The MetaArchive Cooperative is an international digital preservation network composed of libraries, archives, and other memory institutions. As of August 2011, the MetaArchive preservation network is composed of 24 secure servers (referred to as “caches”) in four countries with a collective capacity of over 300TB. Forty-eight institutions are actively preserving their digital collections in the network.  

The MetaArchive Cooperative preserves a wide variety of data types and many genres of content, including electronic theses and dissertations, digital newspapers, archival content such as photograph collections and A/V materials, business/e-records, and datasets. The network is “dark,” meaning access is limited to the content owner/contributor. It is also format-agnostic, meaning that each content contributor may determine what formats it wishes to preserve.

History
MetaArchive was founded in 2004, when six southeastern University libraries (Auburn University, Florida State University, Emory University, the Georgia Tech Library, University of Louisville, and Virginia Tech) came together to collaboratively explore creating a digital preservation solution that they could own and manage for themselves. With backing from the National Digital Information Infrastructure and Preservation Program (NDIIPP), they used the LOCKSS software  to build one of the world’s first operational digital preservation networks. In 2006, these six institutions created an organizational model to enable the project to transition into a sustainable program hosted not by any single member institution, but rather by the Educopia Institute, a 501(c)3 organization that was launched for this purpose. In 2007, the MetaArchive Cooperative began expanding with the addition of new members.

How it works
MetaArchive enables memory institutions (libraries, archives, museums, historical societies, etc.) to embed both the technical infrastructure and the knowledge that they need to preserve their digital content within their own institutions. 

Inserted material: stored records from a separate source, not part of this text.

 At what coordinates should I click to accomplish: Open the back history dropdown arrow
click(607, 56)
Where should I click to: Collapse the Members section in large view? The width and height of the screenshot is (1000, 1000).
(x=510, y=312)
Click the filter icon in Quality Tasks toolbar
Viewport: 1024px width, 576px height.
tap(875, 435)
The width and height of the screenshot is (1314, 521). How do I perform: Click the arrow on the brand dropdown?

Each member institution hosts a server, or “cache”, within the network. All of these caches are united into a closed network using the LOCKSS software. Content is prepared by members as “submission information packages” (SIPs), (see OAIS for more information) and each of these SIPs is replicated seven times and ingested and preserved as AIPs (“archival information packages”) in seven geographically separate caches by member institutions. The network regularly compares these seven AIPs to ensure that nothing about them degrades or changes. If the network detects a change in an AIP, the cache containing the damaged copy re-ingests the source SIP if it is still available; if the source SIP is unavailable, it ingests a copy of the AIP from another cache.

Services
MetaArchive’s services include data preparation, replication, geographical distribution, bit integrity checking, versioning, security, restricted viewing, and content restoration. When needed, the MetaArchive Cooperative will also perform format migrations for member content (to date, this service has not been required by the Cooperative’s membership). The Cooperative’s ingest procedure is compatible with any repository/content management system, including DSpace, CONTENTdm, ETDdb, and other systems.

Membership Levels
The Cooperative has three membership levels:
 Sustaining Members form the leadership of the Cooperative via their participation as Steering Committee members.
 Preservation Members engage in ongoing preservation activities.
 Collaborative Members are groups of institutions that run shared, centralized repositories and preserve this shared content in the MetaArchive preservation network.

All members run a 16TB server and pay $1/GB/year for their preserved collections. 

The organizational model created and practiced by the MetaArchive Cooperative has served as a model for myriad other digital preservation groups, including the National Digital Stewardship Alliance (NDSA).